In my recent explorations of Japanese temples and shrines, I’ve often thought about my dad, Julian Pas, who passed away five years ago today. He was a scholar of Chinese religions, and as my sister noted in a recent comment, he used to explore Taiwan with a motorbike and a camera. I had known he was an avid photographer—that’s probably where I got it from—but until Sonya told me, I hadn’t known about the motorcycle expeditions.
Even though this is Japan and not Taiwan, when exploring a traditional place of worship, I’ve wondered what he would have felt, and if those feelings would have been similar to mine. I’ve also wondered what sort of conversation we might have had about it. Curiosity, a sense of awe, reverence, and history, and a need to explore further and find out more. Not necessarily to practice the religious tradition, but to learn more about its adherents, their beliefs, and how their cosmology might fit into daily living.
This, combined with some other factors, has made me realize how much I miss him. I think the best way to describe the feeling is that it’s kind of like when you bruise yourself, and only remember the injury when the bruise gets bumped again in exactly the same place. Though I was emotionally prepared for the event of his death—he was ill for some months before he passed on, and had told me that he was satisfied with the fullness to which he’d lived his life—I find myself increasingly saddened by his absence. Not in a big way, but the number of times I have a question or a realization to share with him, or stumble upon some interesting joke or fact that would have interested him, I feel like the bruise has been bumped.

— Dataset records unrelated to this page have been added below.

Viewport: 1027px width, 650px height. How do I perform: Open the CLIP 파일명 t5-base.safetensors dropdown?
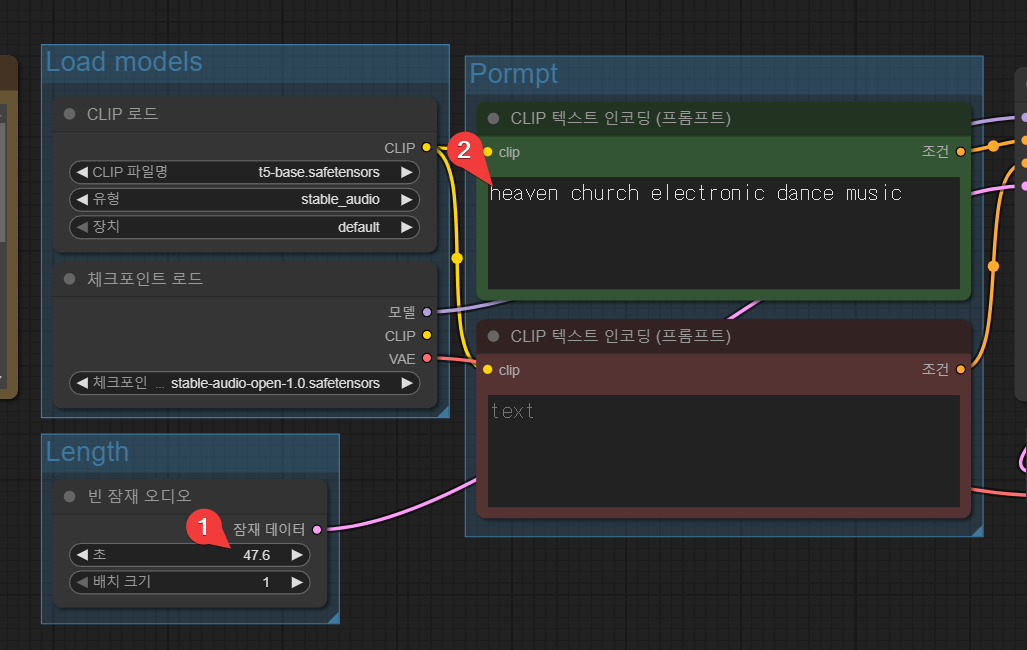[244, 172]
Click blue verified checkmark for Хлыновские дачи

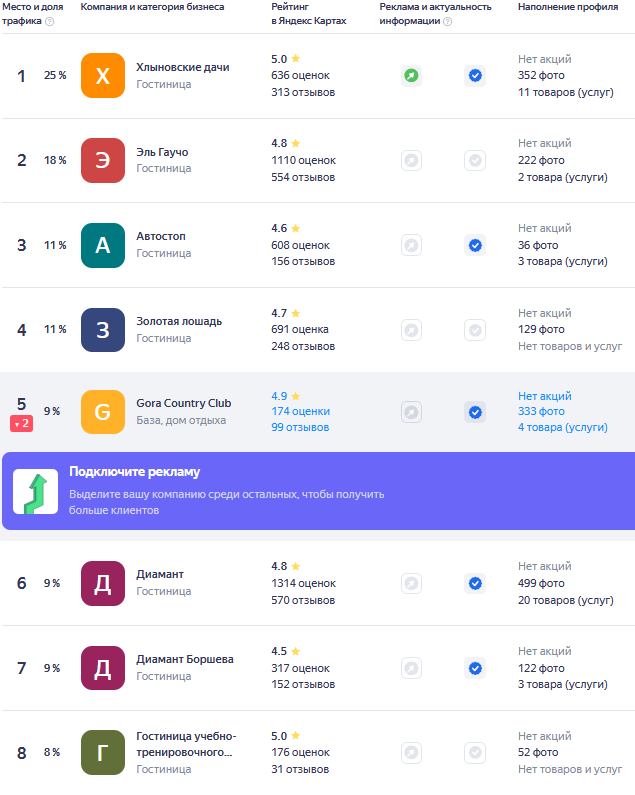point(475,76)
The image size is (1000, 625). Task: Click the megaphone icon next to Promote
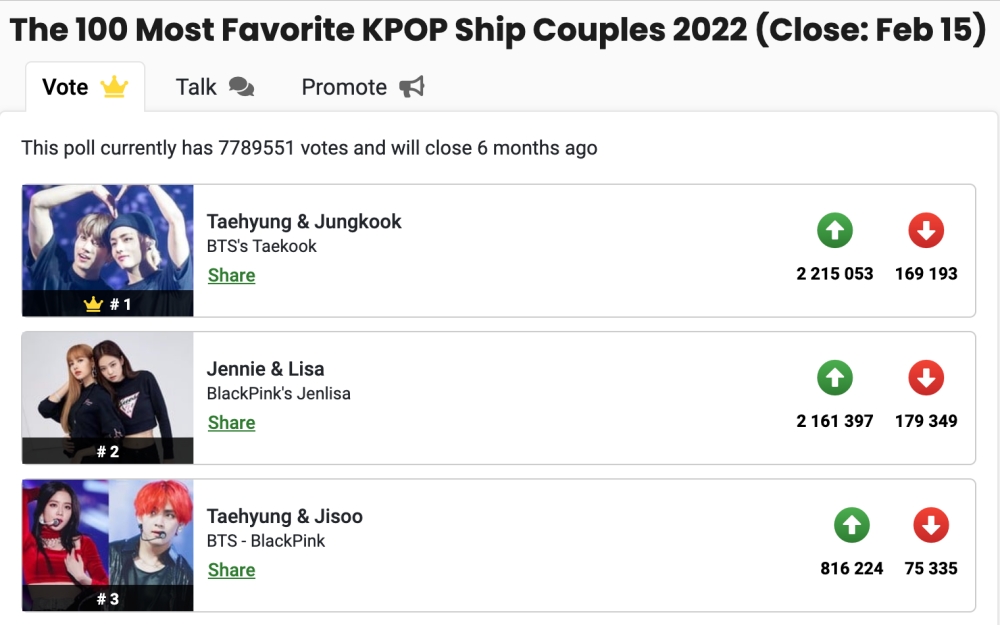point(411,86)
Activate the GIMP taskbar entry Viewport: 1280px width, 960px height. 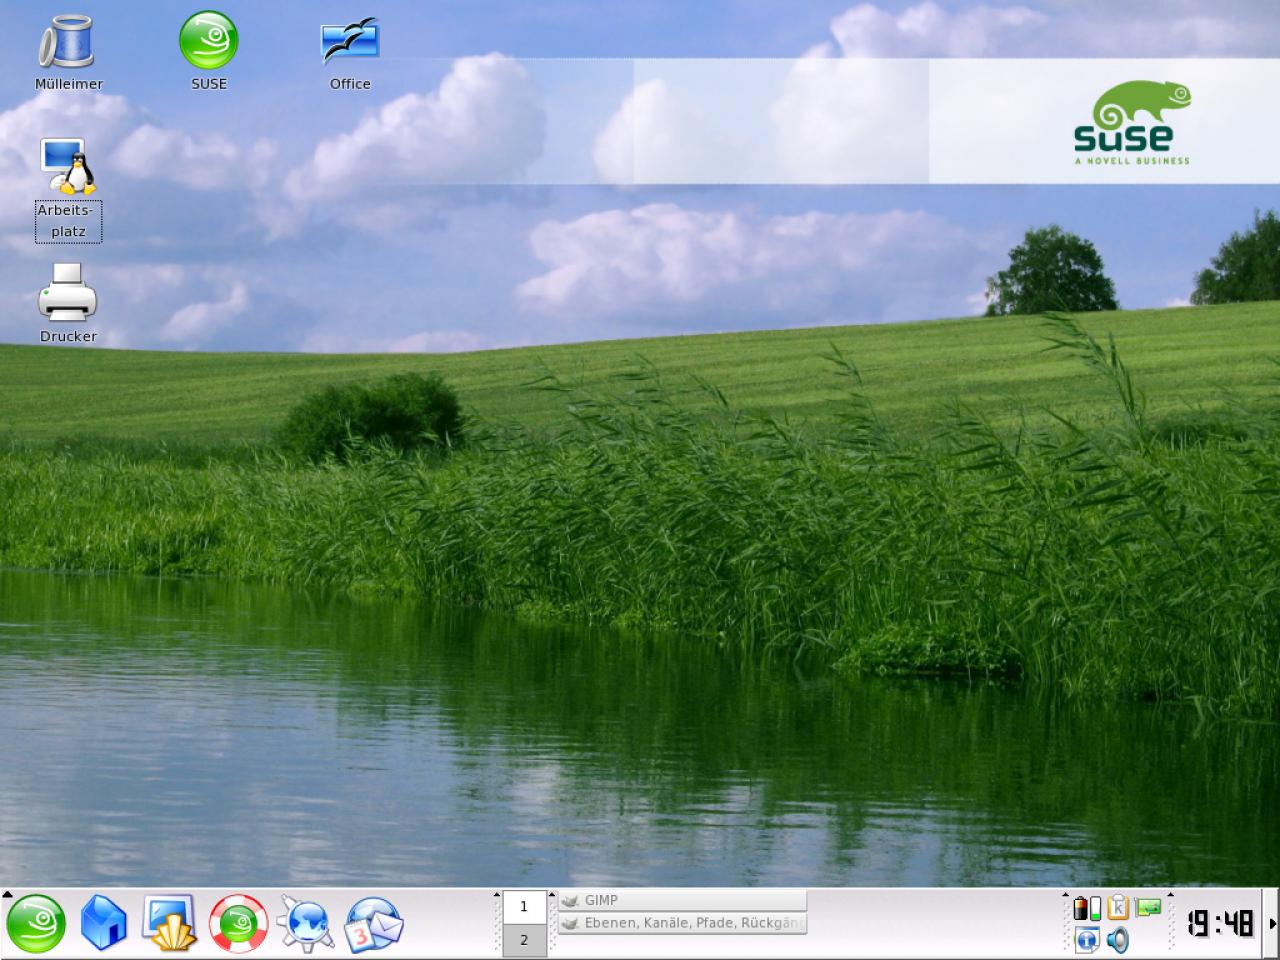point(682,900)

Lately I’ve been thinking about death and remembrance a fair bit. There have been a number of triggers, including the numerous Shinto shrine visits I’ve made in the past few months, where reverence for ancestors is a major part of the tradition. As well, seeing the crematorium area at the pet cemetery in early May made me think about my dad’s ashes. No, not because I thought of him as a pet, but because the equipment looked almost exactly the same. Another trigger was finding a review of one of his books that calls into question some of his scholarship. It made me bristle and get defensive on his behalf. It still pisses me off that someone would diss my dad.
I regret that he’s not here for me to phone up to answer my questions about Asian cosmology. Sometimes, when I’m looking through my shrine photos and I wonder something, I stop and realize that ten years ago, I could have simply picked up the phone and even if he didn’t have an answer, he’d know who to ask.
Re-reading this, I’ve realized that I sound extremely meloncholy. Which is not the case, so here, in random order, are some happy memories, which probably only a few of you know about. Beethoven symphonies and blown-out stereo speakers. Travelling through Belgium with a native guide. Watching a parade of trance mediums on a twilit summer evening in Taiwan. Soup. The knife-bending uncle. Bomma. Pesting. And puns. Terrible, awful groaners the likes of which I can’t imagine equalling in my lifetime.
Here’s an undated photo of Julian Pas, a man who saw a lot of the world, but lived on the Canadian prairies long enough to appreciate the joys of a good rain. The photo was taken at a mystery location in Taiwan by my sister Sonya.
Happy Father’s Day, a week in advance.